Direction
Output the data verbatim, starting at the line containing "Select the red" and ending after the line containing "click(484, 110)".

Data provided
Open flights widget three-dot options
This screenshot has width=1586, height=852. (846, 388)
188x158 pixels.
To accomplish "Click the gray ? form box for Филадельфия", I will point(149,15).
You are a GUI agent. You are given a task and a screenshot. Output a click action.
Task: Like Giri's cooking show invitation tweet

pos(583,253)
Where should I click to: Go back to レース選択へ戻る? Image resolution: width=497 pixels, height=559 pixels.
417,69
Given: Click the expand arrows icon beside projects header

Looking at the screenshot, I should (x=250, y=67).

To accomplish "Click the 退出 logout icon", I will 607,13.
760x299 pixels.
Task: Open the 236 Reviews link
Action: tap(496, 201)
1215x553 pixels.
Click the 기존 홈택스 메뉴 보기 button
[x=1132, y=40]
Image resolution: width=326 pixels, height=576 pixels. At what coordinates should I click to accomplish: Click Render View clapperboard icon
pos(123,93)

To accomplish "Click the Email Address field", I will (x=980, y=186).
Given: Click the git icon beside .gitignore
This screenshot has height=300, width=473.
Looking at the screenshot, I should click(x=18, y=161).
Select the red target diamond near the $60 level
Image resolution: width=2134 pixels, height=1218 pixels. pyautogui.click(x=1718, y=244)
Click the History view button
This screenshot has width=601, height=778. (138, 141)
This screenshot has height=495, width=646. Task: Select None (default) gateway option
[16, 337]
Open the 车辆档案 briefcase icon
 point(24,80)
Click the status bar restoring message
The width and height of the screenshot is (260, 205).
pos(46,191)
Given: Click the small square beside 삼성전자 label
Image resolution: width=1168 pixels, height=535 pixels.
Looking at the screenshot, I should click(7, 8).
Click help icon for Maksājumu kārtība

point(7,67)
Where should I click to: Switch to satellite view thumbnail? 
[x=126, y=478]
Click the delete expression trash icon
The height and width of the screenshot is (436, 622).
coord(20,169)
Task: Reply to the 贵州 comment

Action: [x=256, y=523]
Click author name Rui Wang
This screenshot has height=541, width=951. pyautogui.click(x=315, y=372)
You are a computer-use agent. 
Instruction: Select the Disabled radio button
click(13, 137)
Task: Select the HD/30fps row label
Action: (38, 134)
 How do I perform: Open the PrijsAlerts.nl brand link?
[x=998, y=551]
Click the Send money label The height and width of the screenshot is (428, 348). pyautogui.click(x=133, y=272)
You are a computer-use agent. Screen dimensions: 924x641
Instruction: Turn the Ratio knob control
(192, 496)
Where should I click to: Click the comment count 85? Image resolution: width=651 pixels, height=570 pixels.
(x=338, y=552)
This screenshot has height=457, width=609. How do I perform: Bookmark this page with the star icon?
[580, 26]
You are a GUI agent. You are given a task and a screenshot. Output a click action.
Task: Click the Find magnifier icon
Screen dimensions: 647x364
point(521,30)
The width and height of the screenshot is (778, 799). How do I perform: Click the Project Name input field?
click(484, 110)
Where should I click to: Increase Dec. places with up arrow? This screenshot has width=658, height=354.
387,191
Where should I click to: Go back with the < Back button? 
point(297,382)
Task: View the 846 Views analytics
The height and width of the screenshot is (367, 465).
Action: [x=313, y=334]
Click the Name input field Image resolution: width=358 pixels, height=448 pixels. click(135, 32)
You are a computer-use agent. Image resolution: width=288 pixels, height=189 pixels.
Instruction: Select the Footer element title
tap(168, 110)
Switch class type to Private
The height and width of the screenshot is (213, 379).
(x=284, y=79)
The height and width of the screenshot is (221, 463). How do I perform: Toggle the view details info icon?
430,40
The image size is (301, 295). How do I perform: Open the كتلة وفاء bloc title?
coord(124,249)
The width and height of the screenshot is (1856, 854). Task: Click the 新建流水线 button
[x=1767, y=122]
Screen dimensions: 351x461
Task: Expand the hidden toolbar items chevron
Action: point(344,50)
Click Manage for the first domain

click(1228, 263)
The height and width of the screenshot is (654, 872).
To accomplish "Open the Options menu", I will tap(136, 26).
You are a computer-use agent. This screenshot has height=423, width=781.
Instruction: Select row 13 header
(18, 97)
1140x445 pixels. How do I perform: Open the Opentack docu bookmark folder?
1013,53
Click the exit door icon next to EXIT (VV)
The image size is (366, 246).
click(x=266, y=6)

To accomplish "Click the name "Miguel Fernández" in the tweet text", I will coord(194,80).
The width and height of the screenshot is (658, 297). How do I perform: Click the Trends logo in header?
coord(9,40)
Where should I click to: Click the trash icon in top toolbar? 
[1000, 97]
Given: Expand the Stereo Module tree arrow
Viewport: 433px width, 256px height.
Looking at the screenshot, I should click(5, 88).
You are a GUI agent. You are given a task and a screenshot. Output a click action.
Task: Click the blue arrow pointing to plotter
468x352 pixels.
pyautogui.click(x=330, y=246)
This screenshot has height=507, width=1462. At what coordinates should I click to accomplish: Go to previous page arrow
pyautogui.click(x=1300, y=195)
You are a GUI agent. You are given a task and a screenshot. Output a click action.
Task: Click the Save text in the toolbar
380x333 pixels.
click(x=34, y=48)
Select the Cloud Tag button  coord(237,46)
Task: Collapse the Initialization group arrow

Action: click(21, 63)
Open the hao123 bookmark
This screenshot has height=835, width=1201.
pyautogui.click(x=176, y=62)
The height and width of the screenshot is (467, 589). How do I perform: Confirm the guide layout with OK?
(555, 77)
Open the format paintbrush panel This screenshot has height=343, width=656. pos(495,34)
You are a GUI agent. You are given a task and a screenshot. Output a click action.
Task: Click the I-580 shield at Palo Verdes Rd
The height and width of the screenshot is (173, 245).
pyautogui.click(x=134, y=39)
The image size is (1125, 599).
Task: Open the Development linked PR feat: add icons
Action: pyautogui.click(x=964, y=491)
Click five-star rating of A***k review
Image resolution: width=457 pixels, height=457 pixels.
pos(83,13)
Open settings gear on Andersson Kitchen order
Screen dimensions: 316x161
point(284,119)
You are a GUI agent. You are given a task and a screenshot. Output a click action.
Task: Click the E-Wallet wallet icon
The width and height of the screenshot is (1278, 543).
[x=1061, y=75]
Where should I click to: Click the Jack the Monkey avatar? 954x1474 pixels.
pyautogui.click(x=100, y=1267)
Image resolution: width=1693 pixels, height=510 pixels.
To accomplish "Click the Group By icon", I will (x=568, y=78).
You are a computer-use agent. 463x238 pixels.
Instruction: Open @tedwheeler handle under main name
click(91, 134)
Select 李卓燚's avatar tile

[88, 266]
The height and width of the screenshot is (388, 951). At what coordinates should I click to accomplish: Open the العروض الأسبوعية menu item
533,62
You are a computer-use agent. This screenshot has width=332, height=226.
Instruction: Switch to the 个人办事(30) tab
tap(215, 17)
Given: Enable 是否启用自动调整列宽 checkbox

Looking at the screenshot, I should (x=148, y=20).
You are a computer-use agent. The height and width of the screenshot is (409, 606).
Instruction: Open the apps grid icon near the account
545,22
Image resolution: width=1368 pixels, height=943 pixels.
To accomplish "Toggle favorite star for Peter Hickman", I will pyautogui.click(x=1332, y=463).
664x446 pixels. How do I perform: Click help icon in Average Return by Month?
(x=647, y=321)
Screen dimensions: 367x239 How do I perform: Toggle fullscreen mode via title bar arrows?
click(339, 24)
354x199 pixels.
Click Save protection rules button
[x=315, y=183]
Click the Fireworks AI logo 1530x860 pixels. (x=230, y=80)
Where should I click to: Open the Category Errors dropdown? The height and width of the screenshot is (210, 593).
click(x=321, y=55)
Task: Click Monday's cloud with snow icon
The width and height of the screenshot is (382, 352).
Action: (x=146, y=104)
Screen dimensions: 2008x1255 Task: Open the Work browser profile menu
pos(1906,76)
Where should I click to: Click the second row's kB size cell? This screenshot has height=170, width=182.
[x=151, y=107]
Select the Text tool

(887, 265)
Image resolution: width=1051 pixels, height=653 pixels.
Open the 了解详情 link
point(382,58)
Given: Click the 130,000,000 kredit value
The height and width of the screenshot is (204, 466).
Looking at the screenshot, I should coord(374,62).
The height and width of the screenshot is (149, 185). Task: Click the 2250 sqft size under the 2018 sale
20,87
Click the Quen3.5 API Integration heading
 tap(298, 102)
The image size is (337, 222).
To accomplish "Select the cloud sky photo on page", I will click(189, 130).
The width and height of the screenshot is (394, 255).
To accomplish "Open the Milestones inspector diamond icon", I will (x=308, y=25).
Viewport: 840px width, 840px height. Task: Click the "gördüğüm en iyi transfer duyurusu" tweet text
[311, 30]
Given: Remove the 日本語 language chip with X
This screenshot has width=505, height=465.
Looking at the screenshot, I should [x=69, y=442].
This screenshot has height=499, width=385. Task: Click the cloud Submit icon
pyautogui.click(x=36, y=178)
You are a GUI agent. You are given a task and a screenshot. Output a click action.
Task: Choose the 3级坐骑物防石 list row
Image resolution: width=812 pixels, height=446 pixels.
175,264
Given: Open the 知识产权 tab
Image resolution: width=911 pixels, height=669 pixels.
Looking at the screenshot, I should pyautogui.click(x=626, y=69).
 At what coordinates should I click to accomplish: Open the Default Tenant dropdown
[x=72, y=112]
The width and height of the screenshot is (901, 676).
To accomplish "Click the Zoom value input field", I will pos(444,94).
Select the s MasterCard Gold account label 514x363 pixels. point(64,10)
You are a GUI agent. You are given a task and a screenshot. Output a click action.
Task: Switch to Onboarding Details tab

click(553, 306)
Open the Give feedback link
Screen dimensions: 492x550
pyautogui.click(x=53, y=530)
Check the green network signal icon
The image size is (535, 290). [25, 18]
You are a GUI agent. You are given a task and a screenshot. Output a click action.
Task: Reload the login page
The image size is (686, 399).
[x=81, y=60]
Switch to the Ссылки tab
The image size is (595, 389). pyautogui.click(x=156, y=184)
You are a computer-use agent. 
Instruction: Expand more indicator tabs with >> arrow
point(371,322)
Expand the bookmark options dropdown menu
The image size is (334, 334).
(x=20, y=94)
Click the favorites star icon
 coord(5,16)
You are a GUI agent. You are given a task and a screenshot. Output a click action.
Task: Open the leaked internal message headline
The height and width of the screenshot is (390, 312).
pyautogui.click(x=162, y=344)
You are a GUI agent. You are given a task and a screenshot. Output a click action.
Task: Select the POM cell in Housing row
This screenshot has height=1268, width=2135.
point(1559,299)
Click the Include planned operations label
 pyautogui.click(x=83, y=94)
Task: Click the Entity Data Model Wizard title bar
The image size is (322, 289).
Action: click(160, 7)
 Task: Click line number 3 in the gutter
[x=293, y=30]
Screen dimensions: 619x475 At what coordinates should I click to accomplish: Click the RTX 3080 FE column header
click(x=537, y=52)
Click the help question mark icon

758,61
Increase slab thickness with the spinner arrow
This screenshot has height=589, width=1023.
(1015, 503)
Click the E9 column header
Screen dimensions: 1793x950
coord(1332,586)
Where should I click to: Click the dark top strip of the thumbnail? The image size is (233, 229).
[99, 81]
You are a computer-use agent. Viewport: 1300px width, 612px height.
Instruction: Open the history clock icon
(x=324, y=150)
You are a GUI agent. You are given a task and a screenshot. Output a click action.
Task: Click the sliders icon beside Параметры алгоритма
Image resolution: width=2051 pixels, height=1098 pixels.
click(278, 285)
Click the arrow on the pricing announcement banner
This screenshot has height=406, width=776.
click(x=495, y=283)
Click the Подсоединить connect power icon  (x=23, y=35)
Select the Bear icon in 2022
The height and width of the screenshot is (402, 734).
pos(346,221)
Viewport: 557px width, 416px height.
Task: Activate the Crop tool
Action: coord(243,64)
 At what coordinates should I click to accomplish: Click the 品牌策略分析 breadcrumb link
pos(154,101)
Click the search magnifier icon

Written response
Select the red target diamond near the $60 level
Image resolution: width=2134 pixels, height=1218 pixels. pyautogui.click(x=1718, y=244)
Click the History view button
This screenshot has width=601, height=778. (138, 141)
This screenshot has height=495, width=646. Task: Select None (default) gateway option
[16, 337]
Open the 车辆档案 briefcase icon
 point(24,80)
Click the status bar restoring message
The width and height of the screenshot is (260, 205).
pos(46,191)
Given: Click the small square beside 삼성전자 label
Image resolution: width=1168 pixels, height=535 pixels.
Looking at the screenshot, I should click(7, 8).
Click help icon for Maksājumu kārtība

point(7,67)
Where should I click to: Switch to satellite view thumbnail? 
[x=126, y=478]
Click the delete expression trash icon
The height and width of the screenshot is (436, 622).
coord(20,169)
Task: Reply to the 贵州 comment

Action: [x=256, y=523]
Click author name Rui Wang
This screenshot has height=541, width=951. pyautogui.click(x=315, y=372)
You are a computer-use agent. 
Instruction: Select the Disabled radio button
click(13, 137)
Task: Select the HD/30fps row label
Action: (38, 134)
 How do I perform: Open the PrijsAlerts.nl brand link?
[x=998, y=551]
Click the Send money label The height and width of the screenshot is (428, 348). pyautogui.click(x=133, y=272)
You are a computer-use agent. Screen dimensions: 924x641
Instruction: Turn the Ratio knob control
(192, 496)
Where should I click to: Click the comment count 85? Image resolution: width=651 pixels, height=570 pixels.
(x=338, y=552)
This screenshot has height=457, width=609. How do I perform: Bookmark this page with the star icon?
[580, 26]
You are a GUI agent. You are given a task and a screenshot. Output a click action.
Task: Click the Find magnifier icon
Screen dimensions: 647x364
point(521,30)
The width and height of the screenshot is (778, 799). How do I perform: Click the Project Name input field?
click(484, 110)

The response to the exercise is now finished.